3. Finally, Song contends the trial court erred in failing to limit the awards to
fees incurred as a result of sanctionable conduct. Because we have already vacated the
award of fees to Pruitt Jr. and eGPS, we will consider this argument only as it relates
to the award of fees to Champion. So limited, this argument is not compelling.
16 Champion requested over $300,000 in fees. The trial court, in awarding
$281,053.28 in fees, indicated that all attorney fees incurred by Champion were a
result of Song’s sanctionable conduct of commencing and maintaining a substantially
frivolous derivative action, that the fees were reasonable and necessary under the
circumstances, and that it had excluded from its calculation any invoices as to work
“deemed duplicative, lacking in specificity, and/or related” to the separate state court
action against Song. On appeal, Song contends that the trial court failed to “carve
out” any fees incurred by Champion in defending against Song’s claim for breach of
contract.

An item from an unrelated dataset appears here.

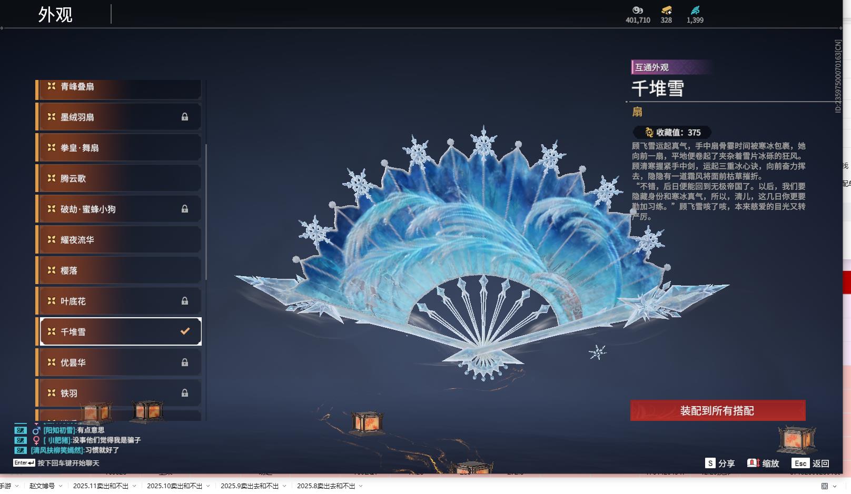Click the lock icon on 叶底花
The height and width of the screenshot is (494, 851).
(185, 301)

But that claim was asserted only against Pruitt, and the award to Champion
was explicitly limited to fees incurred in defending the derivative claim. As Song does
not point to any specific fees incurred by Champion in defending Pruitt against the
direct claim asserted against him, this argument fails. See Fortson v. Brown, 302 Ga.

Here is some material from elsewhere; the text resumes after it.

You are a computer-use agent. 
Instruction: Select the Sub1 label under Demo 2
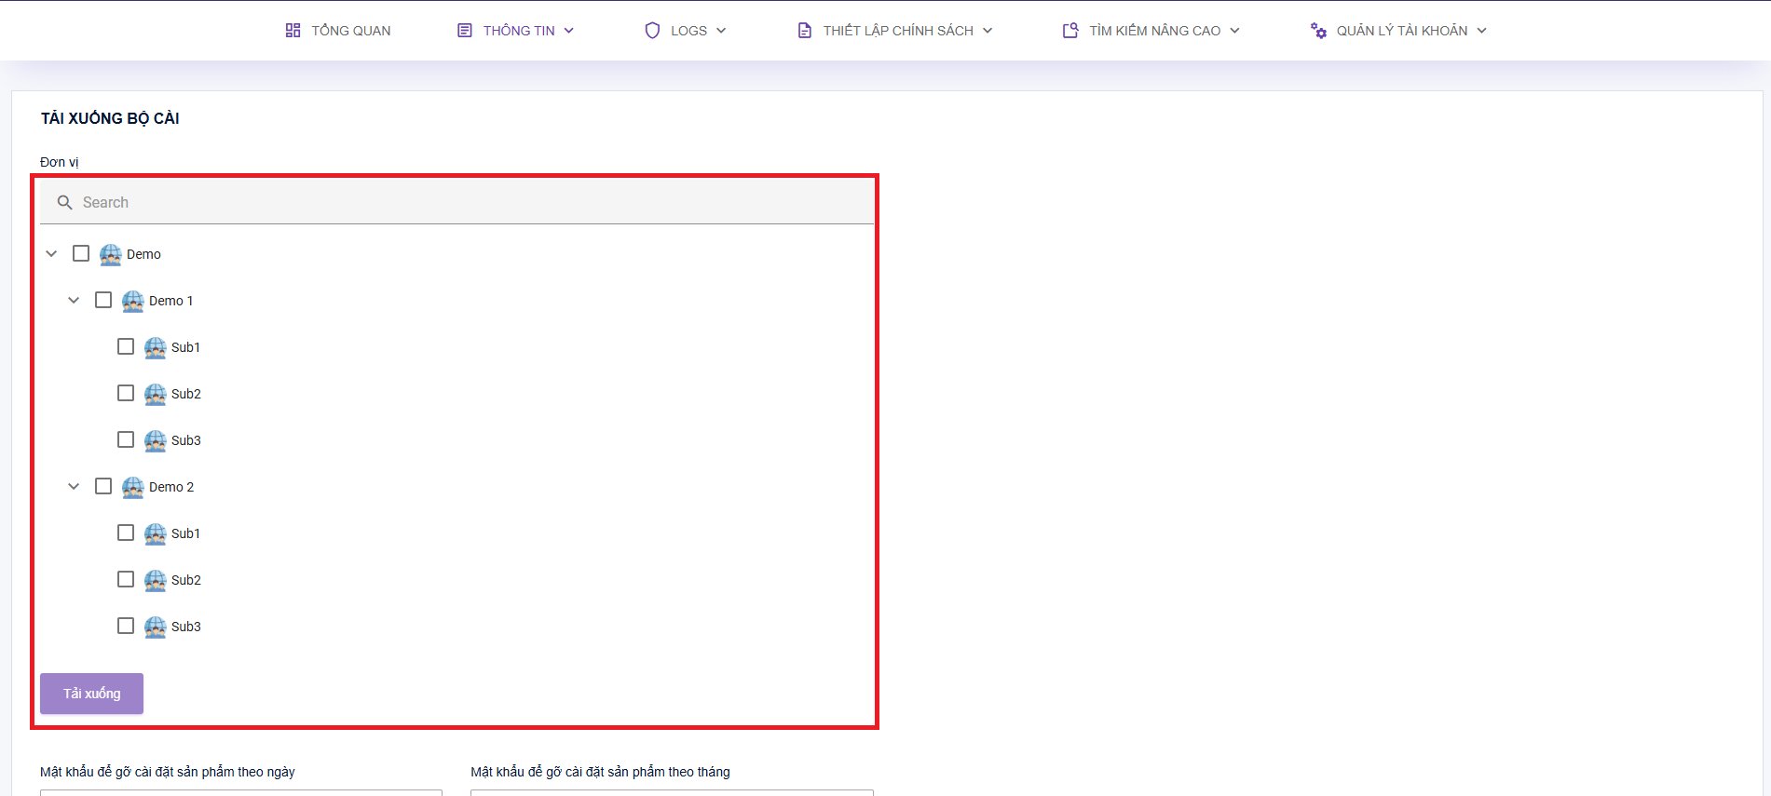185,533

App. 89, 90(1) (690 SE2d 239) (2010) (explaining that “it is not the function of this
Court to cull the record on behalf of a party in search of instances of error,” and the
“burden is upon the party alleging error to show it affirmatively in the record”
(quotation marks omitted)).
17 We do not authorize the reporting of this opinion because it does not announce
a new rule or policy or involve an interpretation of law that is not already precedent.
See Ga. Ct. App. R. 33.2(b), 34.
Judgment affirmed in part and vacated in part, and case remanded with direction.
Doyle, P. J., and Davis, J., concur.